"Jangankan mencetak laba, bayar gaji untuk pegawai pun sulit," Direktur Eksekutif Center of Energy and Resources Indonesia (CERI) Yusri Usman kepada redaksi, Rabu (25/10).
Bandingkan dengan sekitar delapan tahun yang lalu, ulas Yusri, posisi kinerja keuangan PTPN IV paling sehat dan menyumbang laba besar ke negara. Kinerja keuangan PTPN IV bahkan sering salip-salipan dengan PTPN III. Namun sekarangnya sudah di bawah PTPN V dan PTPN VI.
"Tetapi apa yang hendak disesalkan nasib buruk telah menimpanya tak lain adalah akibat kementerian BUMN, salah menempatkan orang di pucuk pimpinan yang tidak sesuai bidang kompentensinya," jelas Yusri.
Ia mencontohkan, penempatan Siwi Peni sebagai dirut PTPN IV yang diduga bermasalah dan melanggar ketentuan Peraturan Menteri BUMN soal tata cara pemilihan direksi dan komisaris. Selain Siwi berlatar belakang dari pegawai BNI, sebelumnya sempat diangkat sebagai direktur keuangan PTPN III. Dari hasil penelusurannya ternyata pengangkatan Siwi Peni menjadi dirut PTPN IV tidak melalui usulan yang lazim juga tanpa mekanisme
fit and proper test.
"Biasanya siapapun yang diusulkan harus diawali oleh dewan komisaris PTPN IV ke Holding Perkebunan dan diteruskan kepada Menteri BUMN melalui Deputy bidang Agro dan Farmasi agar mendapatkan persetujuan, ternyata proses itu tidak dilalui. Entah dari mana tiba tiba diduga ada tekanan kepada Kementerian BUMN agar Siwi Peni yang ditunjuk sebagai direktur utama PTPN IV," ujarnya.
Kondisi tersebut di atas, lanjut Yusri, semakin diperparah lagi karena direktur operasionalnya dijabat oleh Rediman Silalahi yang ternyata mantan Kabag Tehnik PTPN III dan tak memahami tehnik budaya tanaman. Menurutnya nyata pelanggaran yang diduga dilakukan oleh Deputi BUMN Wahyu Kuncoro merangkap wakil komisaris BNI dengan menempatkan beberapa orang BNI puncak sebagai dirut seperti, Siwi Peni di PTPN IV, Dasuki Amsir yang tidak punya prestasi apapun selama menjabat dirut di PTPN IV, tetapi bisa dikondisikan duduk sebagai direktur utama Holding Perkebunan. Hal ini terjadi juga di beberapa PTPN lainnya.
"Jadi tidak heran kita saat ini hampir di semua holding perkebunan, produksi
hampir semua tanaman turun drastis.
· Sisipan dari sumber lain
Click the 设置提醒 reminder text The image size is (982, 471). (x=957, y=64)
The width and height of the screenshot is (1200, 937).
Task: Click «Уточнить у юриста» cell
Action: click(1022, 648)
Hal ini disebabkan pemotongan anggaran yang melanggar RKAP yang sedang gencar dikerjakan oleh Dasuki Amsirsebagai Dirut Holding, semuanya anak usaha ditergetkan mencatat laba dengan cara kurang benar yaitu memotong anggaran yang tak wajar," paparnya.
Padahal seharusnya target mencetak laba itu dengan menggenjot produksi dan memberi pupuk sesuai standar yang dikeluarkan oleh Pusat Penelitian Kelapa Sawit (PPKS). "Bukan pandai-pandaian yang tak ada alasan bisa dipertanggungjawabkan secara tehnis bidang tanaman," sambungnya.
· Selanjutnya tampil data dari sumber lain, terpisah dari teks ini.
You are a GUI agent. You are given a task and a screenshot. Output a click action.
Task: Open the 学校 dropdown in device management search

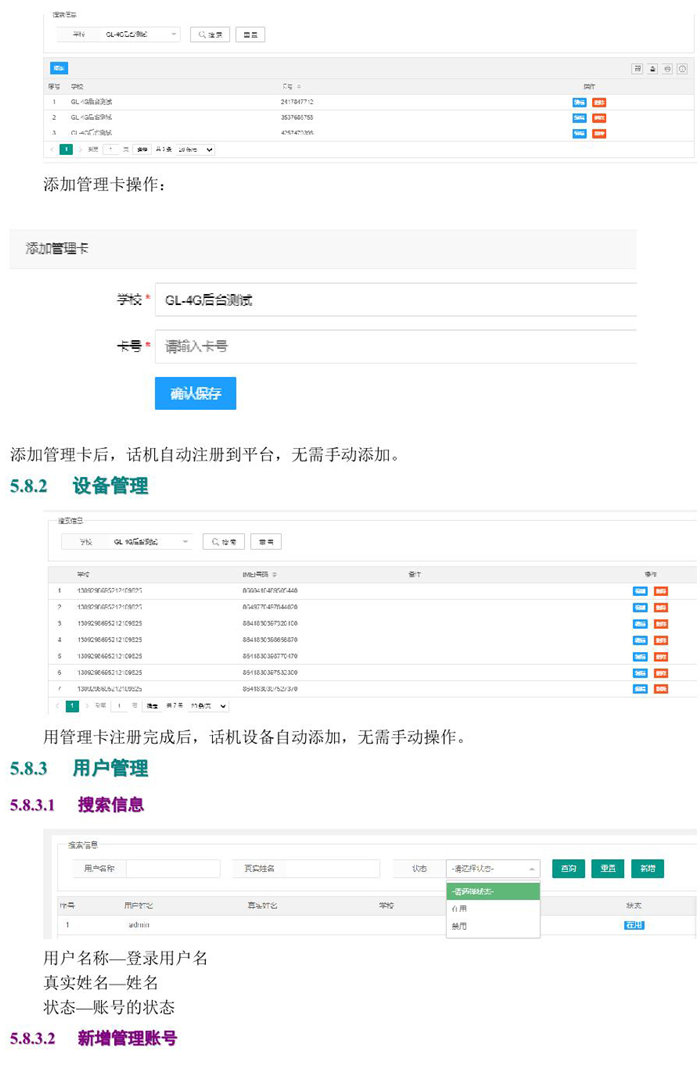click(x=150, y=541)
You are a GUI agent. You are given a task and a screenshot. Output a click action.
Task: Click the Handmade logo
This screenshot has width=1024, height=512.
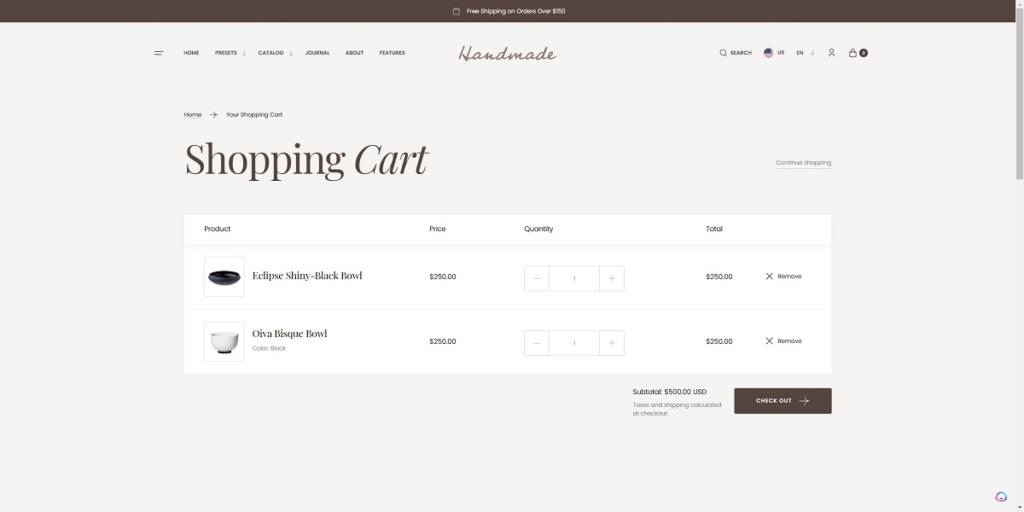507,53
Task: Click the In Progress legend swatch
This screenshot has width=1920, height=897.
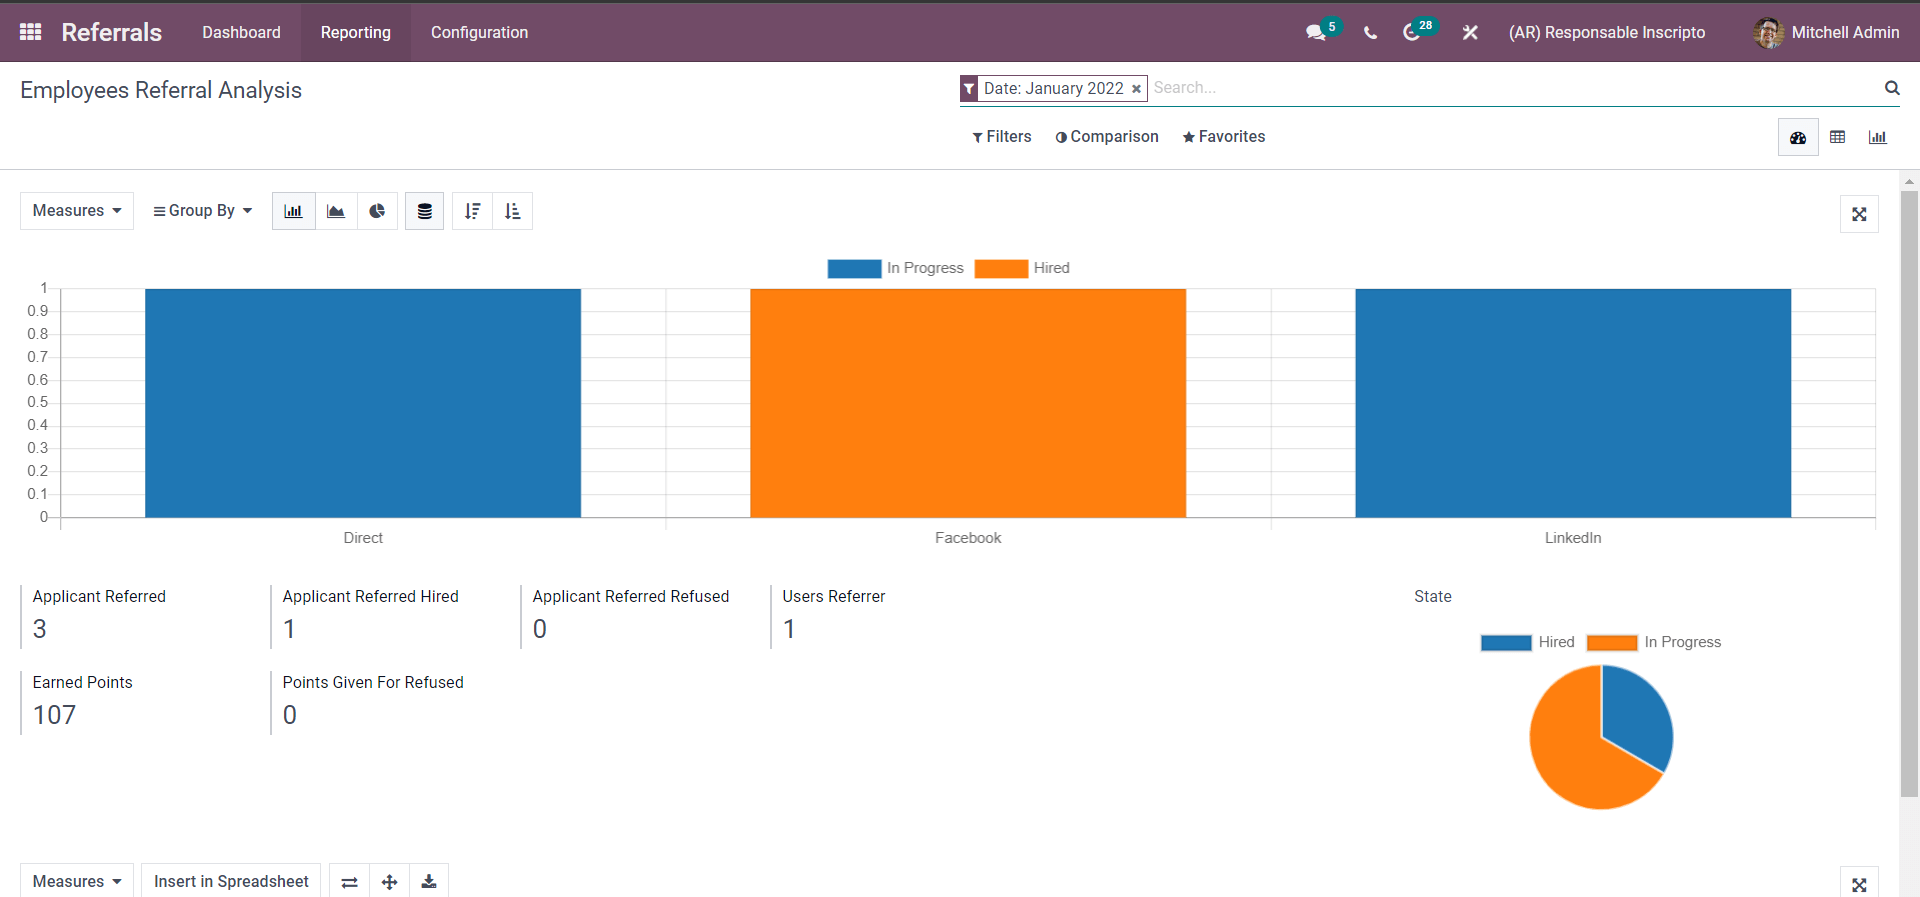Action: [854, 268]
Prinsip Panen Angkut dan Olah (PAO) jelas dinilainya telah terabaikan hampir di semua unit kebun dan menyebabkan restan Tanda Buah Segar (TBS) meningkat, juga rendemen CPO dari PKS rendah.
"Seperti contoh kecil apa yang terjadi di PKS Langkat, ratusan ton tangkos (tandan kosong ) yang tak terangkut karena persoalan ongkos angkut terlalu murah alias tak wajar dan ini hampir terjadi di semua kebun anak usaha holding," beber Yusri.
Dengan pola kebijakan direksi Holding Perkebunan seperti itu, menurutnya sudah sangat membahayakan masa depan perusahaan BUMN ini masuk jurang bangkrut. Seharusnya Menteri BUMN sebagai pembantu presiden segera bertindak mengevaluasi kinerja direksi holding dan anak usahanya agar bisa ditata ulang sebelum terlambat.
"Janganlah percaya pada laporan AIDS (asal ibu dengar senang) dari deputi BUMN bidang Agro dan Farmasi yang diduga berkongkalikong dengan direksi Holding Perkebunan," tegasnya.
Jika terus dibiarkan ia mengingatkan, Menteri BUMN Rini Soemarno akan menyaksikan sendiri produksi semua tanaman hancur di tahun 2018 dan 2019. "Bahkan yang lebih tragis lagi, hampir banyak karyawan di kantor direksi dan di kebun-kebun sudah mengguyonkan lambang BNI Kapal Berlayar dengan ejekan nampaknya kebun kita mau dibawa berlayar ke laut ini. Apa maksudnya itu?" tutupnya.